Issue 4 | February 17, 2021
Monthly Bulletin of the Alliance's Learning Health System
Black-led Community Research @ WHIWH
AI to Support Primary Health Care
Update on Virtual Care Study
Learning Events & Opportunities
New Tools &
Resources
Get Involved: Research & Sharing
“Statistics only go so far"
Black-led research at Women’s Health in Women’s Hands
unites research & community engagement
Women’s Health in Women’s Hands (WHIWH), a community health centre in downtown Toronto with a mandate to support health and wellness for racialized women in the GTA, has developed a robust program of community-based, participatory research and knowledge translation & exchange (KTE). This work guides their programs and services and supports staff, clients, and community-members in decision-making. It also informs provincial and federal policymakers such as the Public Health Agency of Canada (PHAC), Health Canada, the Ontario Ministry of Health, and others. While remaining academically rigorous, WHIWH research uses innovative strategies for recruitment and engagement of community members.

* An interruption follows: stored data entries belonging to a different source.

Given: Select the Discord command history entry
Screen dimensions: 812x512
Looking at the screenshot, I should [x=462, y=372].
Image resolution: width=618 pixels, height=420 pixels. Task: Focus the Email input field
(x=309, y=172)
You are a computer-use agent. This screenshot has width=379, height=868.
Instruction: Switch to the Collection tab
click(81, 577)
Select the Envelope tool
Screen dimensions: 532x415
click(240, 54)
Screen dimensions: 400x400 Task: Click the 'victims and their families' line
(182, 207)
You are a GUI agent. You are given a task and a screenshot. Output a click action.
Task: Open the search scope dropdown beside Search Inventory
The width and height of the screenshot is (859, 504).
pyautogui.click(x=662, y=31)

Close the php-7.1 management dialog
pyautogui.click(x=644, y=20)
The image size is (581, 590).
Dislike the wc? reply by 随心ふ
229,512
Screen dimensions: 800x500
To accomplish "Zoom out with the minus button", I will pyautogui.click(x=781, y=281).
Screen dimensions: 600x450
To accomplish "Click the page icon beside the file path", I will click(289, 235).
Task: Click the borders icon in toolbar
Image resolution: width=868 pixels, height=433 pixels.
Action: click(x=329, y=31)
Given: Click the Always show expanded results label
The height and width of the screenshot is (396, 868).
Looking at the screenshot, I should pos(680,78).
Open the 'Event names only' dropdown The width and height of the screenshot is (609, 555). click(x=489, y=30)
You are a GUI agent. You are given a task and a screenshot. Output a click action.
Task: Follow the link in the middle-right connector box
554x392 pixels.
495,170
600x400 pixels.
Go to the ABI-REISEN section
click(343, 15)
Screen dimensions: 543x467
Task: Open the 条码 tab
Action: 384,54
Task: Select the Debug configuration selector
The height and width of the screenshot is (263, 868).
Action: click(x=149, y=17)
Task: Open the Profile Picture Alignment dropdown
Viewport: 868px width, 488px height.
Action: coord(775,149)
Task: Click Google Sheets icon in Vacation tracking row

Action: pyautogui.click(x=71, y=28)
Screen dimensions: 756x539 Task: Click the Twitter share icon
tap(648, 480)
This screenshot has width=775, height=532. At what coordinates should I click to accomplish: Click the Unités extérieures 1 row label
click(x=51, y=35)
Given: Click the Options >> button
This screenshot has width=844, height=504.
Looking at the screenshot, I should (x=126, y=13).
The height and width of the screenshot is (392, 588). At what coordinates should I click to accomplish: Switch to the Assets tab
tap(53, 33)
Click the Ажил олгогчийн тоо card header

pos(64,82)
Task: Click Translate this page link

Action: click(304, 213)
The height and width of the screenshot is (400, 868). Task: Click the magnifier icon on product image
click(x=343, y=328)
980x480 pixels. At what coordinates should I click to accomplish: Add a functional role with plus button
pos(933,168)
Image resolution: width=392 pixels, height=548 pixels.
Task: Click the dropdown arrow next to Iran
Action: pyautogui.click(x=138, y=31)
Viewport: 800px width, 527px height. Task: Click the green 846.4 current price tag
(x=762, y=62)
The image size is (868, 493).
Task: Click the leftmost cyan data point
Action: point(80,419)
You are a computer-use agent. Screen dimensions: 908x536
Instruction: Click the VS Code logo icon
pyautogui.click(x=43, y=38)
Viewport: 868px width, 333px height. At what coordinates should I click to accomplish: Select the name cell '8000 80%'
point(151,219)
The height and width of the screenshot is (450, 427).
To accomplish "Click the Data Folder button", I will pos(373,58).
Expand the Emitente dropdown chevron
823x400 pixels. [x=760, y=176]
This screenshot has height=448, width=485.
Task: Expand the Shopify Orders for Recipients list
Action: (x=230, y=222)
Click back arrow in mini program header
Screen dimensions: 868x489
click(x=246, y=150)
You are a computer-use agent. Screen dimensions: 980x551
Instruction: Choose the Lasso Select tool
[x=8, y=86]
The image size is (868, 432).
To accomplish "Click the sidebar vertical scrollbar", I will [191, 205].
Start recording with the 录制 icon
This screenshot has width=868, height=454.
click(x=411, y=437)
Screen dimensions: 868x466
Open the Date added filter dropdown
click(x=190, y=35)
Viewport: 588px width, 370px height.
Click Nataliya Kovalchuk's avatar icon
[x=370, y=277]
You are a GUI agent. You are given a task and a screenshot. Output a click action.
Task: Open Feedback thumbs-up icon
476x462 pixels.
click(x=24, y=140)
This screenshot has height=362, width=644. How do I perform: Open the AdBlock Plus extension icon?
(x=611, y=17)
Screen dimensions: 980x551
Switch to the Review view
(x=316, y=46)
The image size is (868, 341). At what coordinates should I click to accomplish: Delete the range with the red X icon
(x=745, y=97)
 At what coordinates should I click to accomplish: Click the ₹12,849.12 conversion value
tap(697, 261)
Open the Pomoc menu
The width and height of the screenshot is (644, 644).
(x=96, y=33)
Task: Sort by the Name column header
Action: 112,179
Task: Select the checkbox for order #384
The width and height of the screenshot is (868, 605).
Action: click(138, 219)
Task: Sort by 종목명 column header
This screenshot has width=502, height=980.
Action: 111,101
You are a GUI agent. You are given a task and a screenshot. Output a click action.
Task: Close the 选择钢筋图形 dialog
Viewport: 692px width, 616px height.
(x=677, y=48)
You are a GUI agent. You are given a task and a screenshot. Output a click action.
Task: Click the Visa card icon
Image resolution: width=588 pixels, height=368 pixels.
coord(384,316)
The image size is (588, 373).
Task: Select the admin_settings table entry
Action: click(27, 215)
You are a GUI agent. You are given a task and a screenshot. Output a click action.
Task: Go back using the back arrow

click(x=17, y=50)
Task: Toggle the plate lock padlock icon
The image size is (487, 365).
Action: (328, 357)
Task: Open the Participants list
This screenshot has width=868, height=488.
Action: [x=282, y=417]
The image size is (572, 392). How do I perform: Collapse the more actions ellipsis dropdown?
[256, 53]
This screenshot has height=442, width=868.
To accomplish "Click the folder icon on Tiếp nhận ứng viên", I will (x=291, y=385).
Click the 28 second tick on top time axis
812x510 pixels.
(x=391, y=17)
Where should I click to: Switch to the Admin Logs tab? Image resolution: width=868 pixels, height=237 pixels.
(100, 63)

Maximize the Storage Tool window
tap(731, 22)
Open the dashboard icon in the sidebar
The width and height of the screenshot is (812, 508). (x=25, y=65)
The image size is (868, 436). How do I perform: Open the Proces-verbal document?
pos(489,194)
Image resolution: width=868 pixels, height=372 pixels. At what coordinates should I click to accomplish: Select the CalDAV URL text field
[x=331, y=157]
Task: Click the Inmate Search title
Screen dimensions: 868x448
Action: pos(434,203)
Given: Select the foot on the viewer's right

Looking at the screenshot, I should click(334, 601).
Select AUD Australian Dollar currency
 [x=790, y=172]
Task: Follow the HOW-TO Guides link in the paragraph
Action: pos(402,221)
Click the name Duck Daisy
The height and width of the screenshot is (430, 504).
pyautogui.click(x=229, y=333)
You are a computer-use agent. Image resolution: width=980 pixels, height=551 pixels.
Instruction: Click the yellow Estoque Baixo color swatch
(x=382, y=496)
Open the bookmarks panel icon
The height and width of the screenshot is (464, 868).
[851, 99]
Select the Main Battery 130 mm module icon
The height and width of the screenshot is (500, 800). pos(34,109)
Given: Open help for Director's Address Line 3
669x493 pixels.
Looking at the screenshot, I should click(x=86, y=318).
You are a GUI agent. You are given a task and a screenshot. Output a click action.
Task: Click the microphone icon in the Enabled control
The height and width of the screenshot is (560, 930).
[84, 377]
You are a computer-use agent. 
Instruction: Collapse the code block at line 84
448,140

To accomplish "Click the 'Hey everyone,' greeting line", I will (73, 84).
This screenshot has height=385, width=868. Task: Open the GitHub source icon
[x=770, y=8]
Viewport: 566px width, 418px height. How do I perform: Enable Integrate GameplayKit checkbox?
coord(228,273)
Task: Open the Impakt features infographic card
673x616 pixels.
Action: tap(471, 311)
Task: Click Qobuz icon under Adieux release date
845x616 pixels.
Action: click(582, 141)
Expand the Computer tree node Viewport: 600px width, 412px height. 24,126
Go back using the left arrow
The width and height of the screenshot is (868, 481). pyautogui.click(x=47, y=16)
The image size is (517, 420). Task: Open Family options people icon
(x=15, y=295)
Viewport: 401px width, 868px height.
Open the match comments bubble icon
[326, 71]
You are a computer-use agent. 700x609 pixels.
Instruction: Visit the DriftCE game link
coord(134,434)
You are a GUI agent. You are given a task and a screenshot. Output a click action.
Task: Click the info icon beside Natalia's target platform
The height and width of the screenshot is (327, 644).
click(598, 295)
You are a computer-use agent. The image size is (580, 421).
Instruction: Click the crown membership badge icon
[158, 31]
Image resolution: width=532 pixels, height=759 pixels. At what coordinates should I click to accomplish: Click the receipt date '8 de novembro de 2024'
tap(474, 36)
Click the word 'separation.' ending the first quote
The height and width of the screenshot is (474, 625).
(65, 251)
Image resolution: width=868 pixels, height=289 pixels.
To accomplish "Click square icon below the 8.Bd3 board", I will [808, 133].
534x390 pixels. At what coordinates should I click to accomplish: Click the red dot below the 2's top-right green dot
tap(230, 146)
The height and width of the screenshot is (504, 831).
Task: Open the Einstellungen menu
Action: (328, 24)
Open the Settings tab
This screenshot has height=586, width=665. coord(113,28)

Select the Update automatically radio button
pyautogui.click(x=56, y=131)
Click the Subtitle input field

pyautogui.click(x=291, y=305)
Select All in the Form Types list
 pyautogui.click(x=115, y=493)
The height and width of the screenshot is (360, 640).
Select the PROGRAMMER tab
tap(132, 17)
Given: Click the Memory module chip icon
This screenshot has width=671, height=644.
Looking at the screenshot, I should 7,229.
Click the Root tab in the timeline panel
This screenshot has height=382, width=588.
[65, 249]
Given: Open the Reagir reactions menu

Muna Aden is the Manager of Research and Programs at WHIWH. She shared some insights into their ongoing study of HIV prevalence among African and Caribbean communities in Toronto and Ottawa. Known as the A/C study, it’s a community-developed alternative to traditional surveillance-style monitoring of HIV prevalence. The research team includes peer recruiters and interviewers from within the African and Caribbean Black (ACB) communities. They conduct outreach in churches and community centres, at festivals, and in other community settings. Data is still being analyzed and early findings have been shared back to the community through virtual world cafés (built on the café scientifique model) and a community report.

The A/C study began nearly 10 years ago, after PHAC launched an HIV surveillance research study known as E-track. Wangari Tharao, now the Director of Research and Programs at WHIWH, and Winston Husbands, a Senior Scientist at the Ontario HIV Treatment Network (OHTN) saw the need for a different approach. In partnership with community members, other academic researchers and CHCs – TAIBU, Centre Francophone and Black Creek CHC in Toronto and Somerset West in Ottawa – they designed and implemented a two-city, multi-site, community-based alternative. Data collection wrapped up in December 2019, and virtual knowledge exchange events began in early 2020. The project’s extensive KTE plan extends into 2023, supported by a three-year KTE grant from the Canadian Institutes of Health Research (CIHR). Meanwhile, data analysis is continuing and will lead to several academic papers and reports for stakeholder organizations.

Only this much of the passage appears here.